The last couple of decades have changed this reality. A combination of globalization and automation have eliminated these jobs. And the cultural weaknesses of this region – the  violence and tribalism deprived them of the right social capital to facilitate a pivot to the new economy. Meanwhile, the political class has not only ignored this demographic, they’ve outright mocked and disparaged it.

In contrast to black America, the white working poor is experiencing a loss. Decades of upward mobility have been yanked away from them and as a result, they are suffering. From endemic poverty, manifesting itself in unstable families, premature parenthood, and addiction. Having something and then losing it, can, for many, be more painful then never having it at all.

Trump is Playing a Con

I believe working class grievances are real. There are serious problems in our economy that privileges the elite and their children, making it increasingly difficult for a child to pull themselves up and into a higher economic class. Acceptance into elite university increasingly require credentials that are simply difficult for poorer students to achieve. Rich and middle income kids have access to SAT tutors, family support to shepherd them from activity to activity, help and support with homework, and a stable functioning home-life. Many children in poor neighborhoods have access to none of these.

Globalization and immigration increase competition for jobs of all sorts but especially those that requiring no college credentials. As Europe and Asia have rebuilt and as other previously third world countries have developed, more of their population have been able to compete in an increasingly global marketplace. Finally automation has eliminated most low-skill jobs. Jobs that don’t require specialized knowledge are also jobs that with increasingly sophisticated technology can be done by robots.

These are global realities and there is nothing any one politician can do about it. “Making America Great Again” as Trump seems to define it, is simply not a possibility. No wall, no matter how high or thick is going to bring back manufacturing jobs. Repealing NAFTA is not going to do it either.

Trump’s presidential campaign seems, from my perspective, more about Trump than about working America. His candidacy seems more focused on keeping the news cycle focused on him rather than showing any willingness to defend and explain how his policies might help.

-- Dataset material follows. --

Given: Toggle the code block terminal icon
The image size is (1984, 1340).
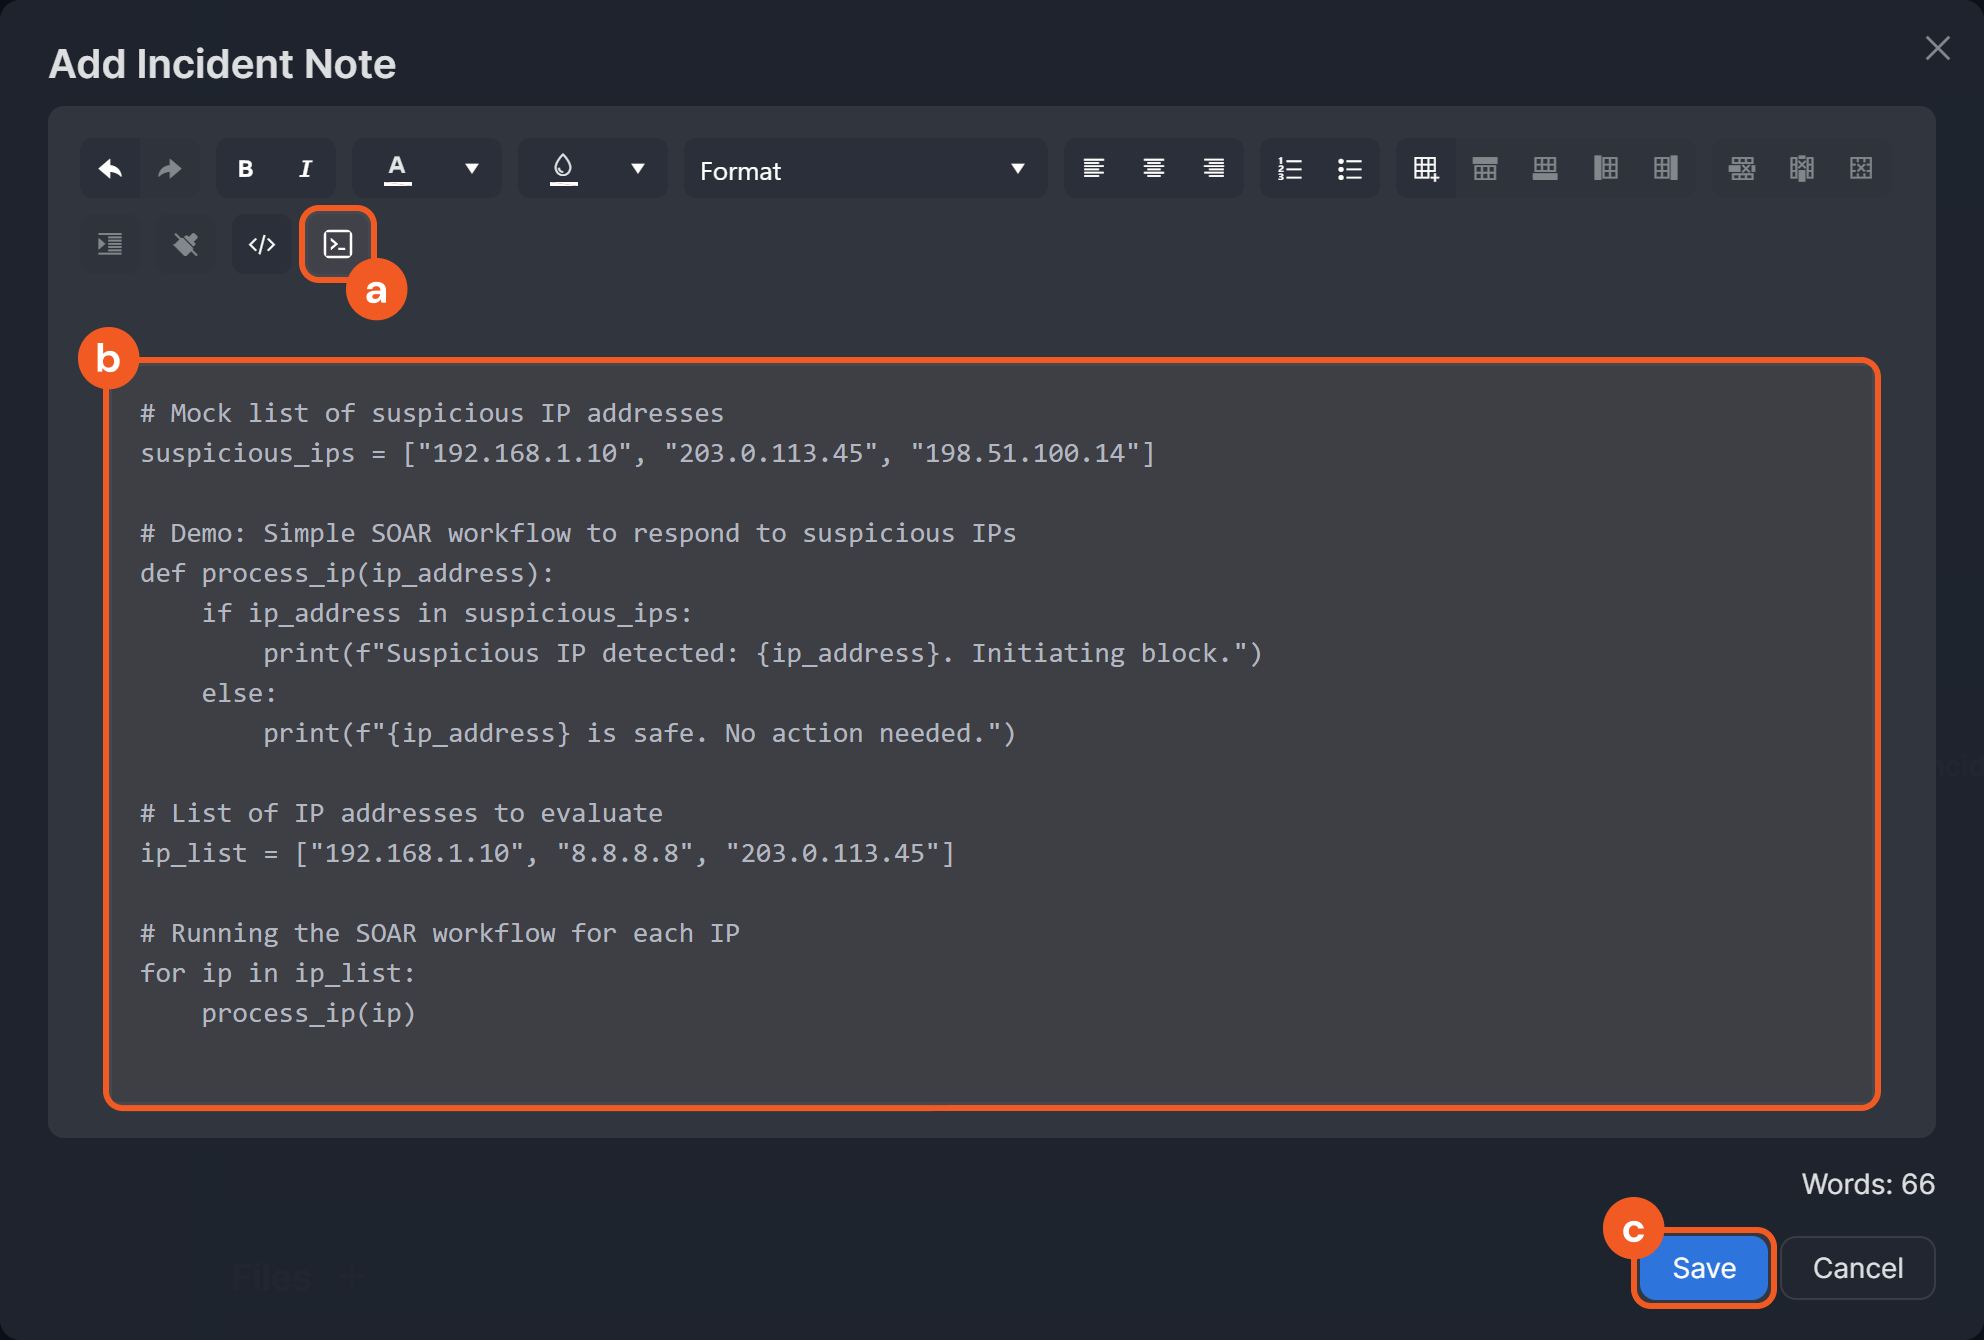Looking at the screenshot, I should click(x=338, y=244).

There are likely policies and programs that can help, but part of the solution has to be cultural and they have to come from within these regions. I’m not sure an outsider is going to be able to do it. Appalachia needs Appalachian leaders to truly identify and make sense of the problems. And the solutions need to be a combination of bottom up, hopeful striving within the communities themselves and policies from above that can provide enough infrastructural support to make their strivings successful.

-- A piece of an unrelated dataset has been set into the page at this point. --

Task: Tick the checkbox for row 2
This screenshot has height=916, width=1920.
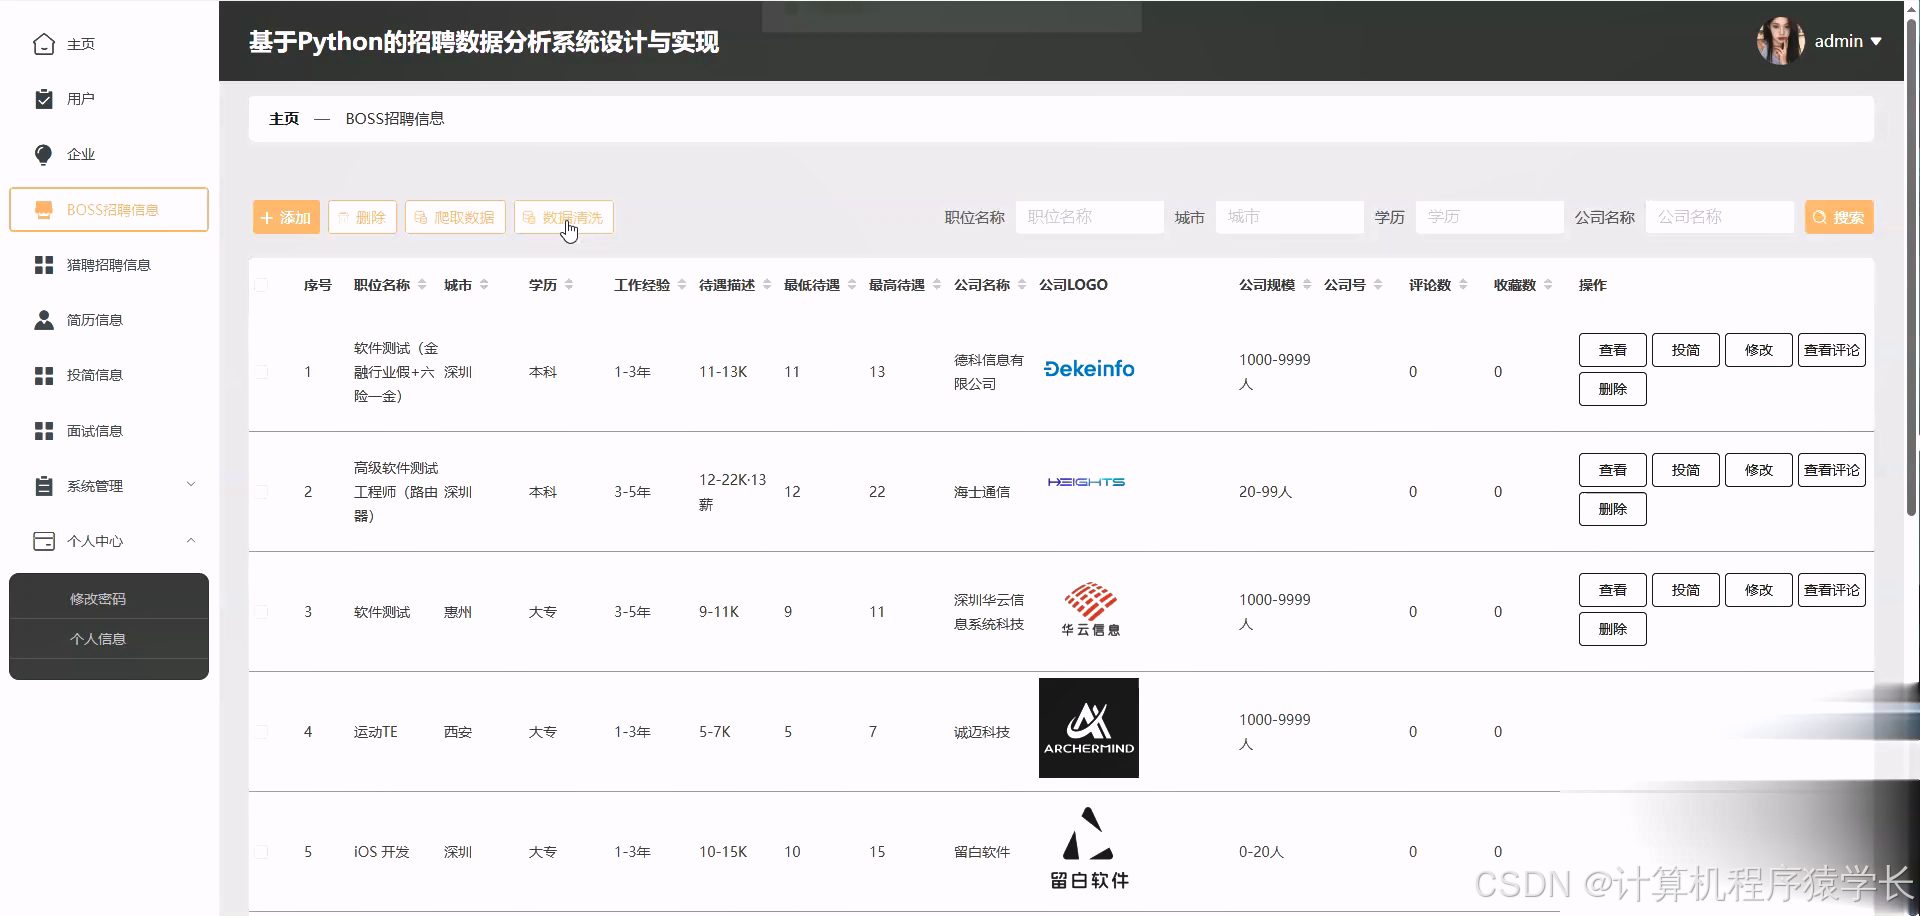Action: (x=262, y=491)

JD Vance says it best here:

Here is where the rhetoric of modern conservatives (and I say this as one of them) fails to meet the real challenges of their biggest constituents. Instead of encouraging engagement, conservatives increasingly forment the kind of detachment that has sapped the ambition of so many of my peers. I have watched some friends blossom into successful adults and others fall victim to the worst of Middletown’s temptations – premature parenthood, drugs, incarceration. What separates the successful form the unsuccessful are the expectations that they had for their own lives. Yet the message of the right is increasingly: It’s not your fault that you’re a loser; it’s the government’s falut.

My dad, for example, has never disparaged hard work, but he mistrusts some of the most obvious paths to upward mobility. When he found out that I had decided to go to Yale Law, he asked whether, on my applications, I had “pretended to be black or liberal.” This is how low the cultural expectations of working-class white Americans have fallen. We should hardly be surprised that as attitudes like this one spread, the number of people willing to work for a better life diminishes.